▶ [What is expected]: Your answer must be the full set of entries, repeated exactly.

::: Information

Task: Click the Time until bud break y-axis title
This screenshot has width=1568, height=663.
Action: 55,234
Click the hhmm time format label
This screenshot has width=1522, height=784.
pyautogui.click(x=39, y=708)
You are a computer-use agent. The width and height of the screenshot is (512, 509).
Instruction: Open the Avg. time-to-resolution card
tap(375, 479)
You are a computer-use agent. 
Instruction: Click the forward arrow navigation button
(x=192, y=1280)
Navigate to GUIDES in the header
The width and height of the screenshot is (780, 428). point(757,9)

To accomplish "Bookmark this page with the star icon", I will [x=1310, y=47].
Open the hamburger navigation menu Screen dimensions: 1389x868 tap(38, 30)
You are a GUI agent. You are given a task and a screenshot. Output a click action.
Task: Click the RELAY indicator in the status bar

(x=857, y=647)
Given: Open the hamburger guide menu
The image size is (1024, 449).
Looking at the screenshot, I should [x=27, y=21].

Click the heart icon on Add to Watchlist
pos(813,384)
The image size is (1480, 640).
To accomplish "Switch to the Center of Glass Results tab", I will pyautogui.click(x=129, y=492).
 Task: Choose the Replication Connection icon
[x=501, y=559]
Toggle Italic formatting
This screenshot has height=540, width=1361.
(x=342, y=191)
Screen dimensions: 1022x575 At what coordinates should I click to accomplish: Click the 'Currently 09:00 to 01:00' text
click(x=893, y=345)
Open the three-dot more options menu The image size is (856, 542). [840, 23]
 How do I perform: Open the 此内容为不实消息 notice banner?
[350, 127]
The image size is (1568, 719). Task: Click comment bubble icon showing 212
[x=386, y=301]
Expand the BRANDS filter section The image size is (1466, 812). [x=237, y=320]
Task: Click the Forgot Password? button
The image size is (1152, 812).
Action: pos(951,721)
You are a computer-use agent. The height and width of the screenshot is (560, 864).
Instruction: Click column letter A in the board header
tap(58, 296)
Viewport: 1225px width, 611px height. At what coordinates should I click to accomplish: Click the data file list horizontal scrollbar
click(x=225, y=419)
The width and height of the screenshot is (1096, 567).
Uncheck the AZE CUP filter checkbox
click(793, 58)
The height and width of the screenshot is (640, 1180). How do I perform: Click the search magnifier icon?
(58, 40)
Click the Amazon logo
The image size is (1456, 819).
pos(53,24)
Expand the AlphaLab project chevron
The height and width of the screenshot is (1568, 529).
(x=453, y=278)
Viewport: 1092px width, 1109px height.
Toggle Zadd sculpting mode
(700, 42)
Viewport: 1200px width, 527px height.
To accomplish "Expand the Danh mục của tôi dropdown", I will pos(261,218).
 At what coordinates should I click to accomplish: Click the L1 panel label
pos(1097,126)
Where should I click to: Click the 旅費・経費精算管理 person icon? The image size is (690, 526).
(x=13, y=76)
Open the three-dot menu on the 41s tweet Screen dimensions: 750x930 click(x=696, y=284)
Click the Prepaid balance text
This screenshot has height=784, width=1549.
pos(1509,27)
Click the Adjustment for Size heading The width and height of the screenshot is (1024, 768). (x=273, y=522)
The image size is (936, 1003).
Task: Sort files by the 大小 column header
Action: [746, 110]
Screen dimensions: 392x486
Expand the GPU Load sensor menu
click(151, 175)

::::::

▶ [Answer space]:
Task: Click the Time until bud break y-axis title
This screenshot has width=1568, height=663.
Action: 55,234
Click the hhmm time format label
This screenshot has width=1522, height=784.
pyautogui.click(x=39, y=708)
You are a computer-use agent. The width and height of the screenshot is (512, 509).
Instruction: Open the Avg. time-to-resolution card
tap(375, 479)
You are a computer-use agent. 
Instruction: Click the forward arrow navigation button
(x=192, y=1280)
Navigate to GUIDES in the header
The width and height of the screenshot is (780, 428). point(757,9)

To accomplish "Bookmark this page with the star icon", I will [x=1310, y=47].
Open the hamburger navigation menu Screen dimensions: 1389x868 tap(38, 30)
You are a GUI agent. You are given a task and a screenshot. Output a click action.
Task: Click the RELAY indicator in the status bar

(x=857, y=647)
Given: Open the hamburger guide menu
The image size is (1024, 449).
Looking at the screenshot, I should [x=27, y=21].

Click the heart icon on Add to Watchlist
pos(813,384)
The image size is (1480, 640).
To accomplish "Switch to the Center of Glass Results tab", I will pyautogui.click(x=129, y=492).
 Task: Choose the Replication Connection icon
[x=501, y=559]
Toggle Italic formatting
This screenshot has height=540, width=1361.
(x=342, y=191)
Screen dimensions: 1022x575 At what coordinates should I click to accomplish: Click the 'Currently 09:00 to 01:00' text
click(x=893, y=345)
Open the three-dot more options menu The image size is (856, 542). [840, 23]
 How do I perform: Open the 此内容为不实消息 notice banner?
[350, 127]
The image size is (1568, 719). Task: Click comment bubble icon showing 212
[x=386, y=301]
Expand the BRANDS filter section The image size is (1466, 812). [x=237, y=320]
Task: Click the Forgot Password? button
The image size is (1152, 812).
Action: pos(951,721)
You are a computer-use agent. The height and width of the screenshot is (560, 864).
Instruction: Click column letter A in the board header
tap(58, 296)
Viewport: 1225px width, 611px height. At what coordinates should I click to accomplish: Click the data file list horizontal scrollbar
click(x=225, y=419)
The width and height of the screenshot is (1096, 567).
Uncheck the AZE CUP filter checkbox
click(793, 58)
The height and width of the screenshot is (640, 1180). How do I perform: Click the search magnifier icon?
(58, 40)
Click the Amazon logo
The image size is (1456, 819).
pos(53,24)
Expand the AlphaLab project chevron
The height and width of the screenshot is (1568, 529).
(x=453, y=278)
Viewport: 1092px width, 1109px height.
Toggle Zadd sculpting mode
(700, 42)
Viewport: 1200px width, 527px height.
To accomplish "Expand the Danh mục của tôi dropdown", I will pos(261,218).
 At what coordinates should I click to accomplish: Click the L1 panel label
pos(1097,126)
Where should I click to: Click the 旅費・経費精算管理 person icon? The image size is (690, 526).
(x=13, y=76)
Open the three-dot menu on the 41s tweet Screen dimensions: 750x930 click(x=696, y=284)
Click the Prepaid balance text
This screenshot has height=784, width=1549.
pos(1509,27)
Click the Adjustment for Size heading The width and height of the screenshot is (1024, 768). (x=273, y=522)
The image size is (936, 1003).
Task: Sort files by the 大小 column header
Action: [746, 110]
Screen dimensions: 392x486
Expand the GPU Load sensor menu
click(151, 175)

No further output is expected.